> WHAT TO PRODUCE: Locate the string "email" in the listing below. Copy every line where it is found.

> RAW DATA:
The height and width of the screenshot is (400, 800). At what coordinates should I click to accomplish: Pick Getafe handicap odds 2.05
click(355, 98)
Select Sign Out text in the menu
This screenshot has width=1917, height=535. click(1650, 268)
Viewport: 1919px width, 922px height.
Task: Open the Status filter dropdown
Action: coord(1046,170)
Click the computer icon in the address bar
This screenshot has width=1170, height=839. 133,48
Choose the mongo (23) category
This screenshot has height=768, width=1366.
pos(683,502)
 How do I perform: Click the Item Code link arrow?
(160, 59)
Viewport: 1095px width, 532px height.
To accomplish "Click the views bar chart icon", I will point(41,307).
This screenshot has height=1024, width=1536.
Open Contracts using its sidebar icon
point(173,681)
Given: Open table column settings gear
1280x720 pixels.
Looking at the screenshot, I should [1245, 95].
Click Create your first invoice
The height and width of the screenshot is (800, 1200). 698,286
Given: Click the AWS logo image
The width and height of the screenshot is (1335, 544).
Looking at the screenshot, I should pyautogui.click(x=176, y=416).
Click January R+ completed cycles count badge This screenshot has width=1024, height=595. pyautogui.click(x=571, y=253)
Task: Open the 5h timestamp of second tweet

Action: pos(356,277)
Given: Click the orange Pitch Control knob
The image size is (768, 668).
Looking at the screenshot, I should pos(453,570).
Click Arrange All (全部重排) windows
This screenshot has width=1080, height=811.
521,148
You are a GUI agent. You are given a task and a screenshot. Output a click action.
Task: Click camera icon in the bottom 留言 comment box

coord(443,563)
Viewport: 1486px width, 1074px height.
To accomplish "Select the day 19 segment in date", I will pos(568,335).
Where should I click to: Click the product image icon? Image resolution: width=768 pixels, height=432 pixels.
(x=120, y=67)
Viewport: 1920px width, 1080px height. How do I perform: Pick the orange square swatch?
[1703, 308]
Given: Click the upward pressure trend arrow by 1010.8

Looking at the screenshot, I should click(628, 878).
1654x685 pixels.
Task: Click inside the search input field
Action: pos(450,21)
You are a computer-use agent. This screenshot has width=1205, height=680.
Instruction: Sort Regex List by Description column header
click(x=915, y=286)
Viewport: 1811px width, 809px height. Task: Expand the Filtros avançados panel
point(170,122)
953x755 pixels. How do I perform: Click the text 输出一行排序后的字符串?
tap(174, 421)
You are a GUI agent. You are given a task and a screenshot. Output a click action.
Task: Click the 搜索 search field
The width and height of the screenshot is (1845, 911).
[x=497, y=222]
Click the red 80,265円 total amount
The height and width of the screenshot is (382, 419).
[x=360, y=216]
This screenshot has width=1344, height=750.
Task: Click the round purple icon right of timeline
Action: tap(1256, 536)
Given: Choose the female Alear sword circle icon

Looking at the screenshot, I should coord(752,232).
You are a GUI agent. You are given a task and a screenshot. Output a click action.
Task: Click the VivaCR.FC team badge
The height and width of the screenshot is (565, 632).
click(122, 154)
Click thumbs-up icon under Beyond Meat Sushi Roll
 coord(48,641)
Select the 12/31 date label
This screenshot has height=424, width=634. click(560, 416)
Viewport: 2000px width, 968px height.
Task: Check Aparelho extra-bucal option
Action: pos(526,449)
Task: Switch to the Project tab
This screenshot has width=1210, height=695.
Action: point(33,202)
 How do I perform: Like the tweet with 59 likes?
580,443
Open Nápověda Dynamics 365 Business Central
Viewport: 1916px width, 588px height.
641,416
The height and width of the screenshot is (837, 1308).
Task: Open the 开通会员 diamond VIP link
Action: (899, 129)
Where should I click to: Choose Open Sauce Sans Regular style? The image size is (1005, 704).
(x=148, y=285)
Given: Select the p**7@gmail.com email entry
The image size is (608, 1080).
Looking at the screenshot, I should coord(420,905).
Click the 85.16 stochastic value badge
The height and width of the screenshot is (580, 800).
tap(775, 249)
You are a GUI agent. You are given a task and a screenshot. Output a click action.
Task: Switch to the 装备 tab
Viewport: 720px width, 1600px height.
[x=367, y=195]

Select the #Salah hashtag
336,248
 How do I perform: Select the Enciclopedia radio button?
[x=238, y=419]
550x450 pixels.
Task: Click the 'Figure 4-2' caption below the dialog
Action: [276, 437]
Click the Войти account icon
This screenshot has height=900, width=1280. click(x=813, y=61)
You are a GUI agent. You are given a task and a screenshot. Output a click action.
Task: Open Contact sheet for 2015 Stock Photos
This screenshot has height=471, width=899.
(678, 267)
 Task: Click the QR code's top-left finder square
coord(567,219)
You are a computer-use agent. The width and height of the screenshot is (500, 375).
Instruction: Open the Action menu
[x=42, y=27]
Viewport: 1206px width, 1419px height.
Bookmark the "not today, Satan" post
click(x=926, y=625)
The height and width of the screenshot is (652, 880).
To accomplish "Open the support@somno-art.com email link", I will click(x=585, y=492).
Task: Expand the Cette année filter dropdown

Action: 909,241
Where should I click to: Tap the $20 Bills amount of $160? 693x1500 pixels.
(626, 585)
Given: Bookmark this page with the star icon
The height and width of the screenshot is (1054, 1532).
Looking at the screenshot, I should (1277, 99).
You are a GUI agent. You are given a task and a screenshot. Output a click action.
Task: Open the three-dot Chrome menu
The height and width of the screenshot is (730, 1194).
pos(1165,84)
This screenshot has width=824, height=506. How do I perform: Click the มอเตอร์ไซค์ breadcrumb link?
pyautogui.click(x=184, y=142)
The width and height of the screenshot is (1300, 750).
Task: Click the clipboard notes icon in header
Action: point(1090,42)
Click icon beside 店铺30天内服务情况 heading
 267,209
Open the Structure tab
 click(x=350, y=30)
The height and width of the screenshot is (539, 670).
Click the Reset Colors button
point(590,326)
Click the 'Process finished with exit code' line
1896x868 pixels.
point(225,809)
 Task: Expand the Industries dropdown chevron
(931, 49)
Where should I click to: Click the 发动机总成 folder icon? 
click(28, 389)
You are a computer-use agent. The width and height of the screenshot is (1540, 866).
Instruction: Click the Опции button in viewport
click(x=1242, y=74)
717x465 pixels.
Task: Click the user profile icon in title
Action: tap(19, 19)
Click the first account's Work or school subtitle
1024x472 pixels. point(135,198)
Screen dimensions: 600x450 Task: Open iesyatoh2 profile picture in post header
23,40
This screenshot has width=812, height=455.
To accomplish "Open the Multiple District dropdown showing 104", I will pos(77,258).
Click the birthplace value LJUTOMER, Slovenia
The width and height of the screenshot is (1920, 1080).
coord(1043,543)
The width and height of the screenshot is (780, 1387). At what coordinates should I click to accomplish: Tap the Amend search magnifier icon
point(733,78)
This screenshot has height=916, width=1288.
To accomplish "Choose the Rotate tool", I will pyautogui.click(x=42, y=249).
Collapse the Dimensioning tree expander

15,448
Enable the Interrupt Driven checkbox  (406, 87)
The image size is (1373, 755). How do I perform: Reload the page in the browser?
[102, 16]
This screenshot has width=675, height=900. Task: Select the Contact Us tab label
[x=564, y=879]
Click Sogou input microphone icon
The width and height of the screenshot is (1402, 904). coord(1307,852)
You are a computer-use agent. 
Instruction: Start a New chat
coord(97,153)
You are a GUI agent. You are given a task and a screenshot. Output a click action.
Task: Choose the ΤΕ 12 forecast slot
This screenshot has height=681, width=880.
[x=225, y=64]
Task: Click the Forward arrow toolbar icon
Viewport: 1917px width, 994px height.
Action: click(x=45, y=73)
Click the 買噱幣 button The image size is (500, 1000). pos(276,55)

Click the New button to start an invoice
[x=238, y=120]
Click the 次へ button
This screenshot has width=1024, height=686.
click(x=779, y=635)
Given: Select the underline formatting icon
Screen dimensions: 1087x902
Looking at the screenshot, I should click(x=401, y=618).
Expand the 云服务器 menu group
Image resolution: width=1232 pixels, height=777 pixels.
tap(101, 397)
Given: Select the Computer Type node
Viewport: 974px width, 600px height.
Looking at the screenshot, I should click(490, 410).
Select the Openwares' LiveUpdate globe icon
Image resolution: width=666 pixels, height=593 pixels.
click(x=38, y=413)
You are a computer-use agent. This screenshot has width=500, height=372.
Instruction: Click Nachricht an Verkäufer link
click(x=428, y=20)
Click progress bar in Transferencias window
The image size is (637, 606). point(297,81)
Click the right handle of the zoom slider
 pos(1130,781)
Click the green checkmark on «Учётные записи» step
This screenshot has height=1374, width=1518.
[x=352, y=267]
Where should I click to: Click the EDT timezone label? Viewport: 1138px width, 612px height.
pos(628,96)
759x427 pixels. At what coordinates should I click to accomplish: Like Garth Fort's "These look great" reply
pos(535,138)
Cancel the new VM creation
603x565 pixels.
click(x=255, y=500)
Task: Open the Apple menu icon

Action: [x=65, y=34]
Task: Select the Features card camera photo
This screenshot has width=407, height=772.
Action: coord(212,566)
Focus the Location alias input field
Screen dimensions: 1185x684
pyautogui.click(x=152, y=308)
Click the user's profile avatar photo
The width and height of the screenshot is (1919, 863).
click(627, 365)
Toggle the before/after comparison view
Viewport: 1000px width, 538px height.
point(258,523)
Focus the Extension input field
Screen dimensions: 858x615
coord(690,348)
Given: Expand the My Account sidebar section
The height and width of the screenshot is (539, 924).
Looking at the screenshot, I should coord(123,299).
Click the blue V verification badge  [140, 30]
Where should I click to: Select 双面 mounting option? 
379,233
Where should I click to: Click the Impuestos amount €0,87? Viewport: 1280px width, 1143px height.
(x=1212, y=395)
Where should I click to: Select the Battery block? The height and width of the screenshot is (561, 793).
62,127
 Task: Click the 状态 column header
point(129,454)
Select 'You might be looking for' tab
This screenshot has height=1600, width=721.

> RESPONSE:
Given: Select the p**7@gmail.com email entry
To accomplish "Open the support@somno-art.com email link", I will click(x=585, y=492).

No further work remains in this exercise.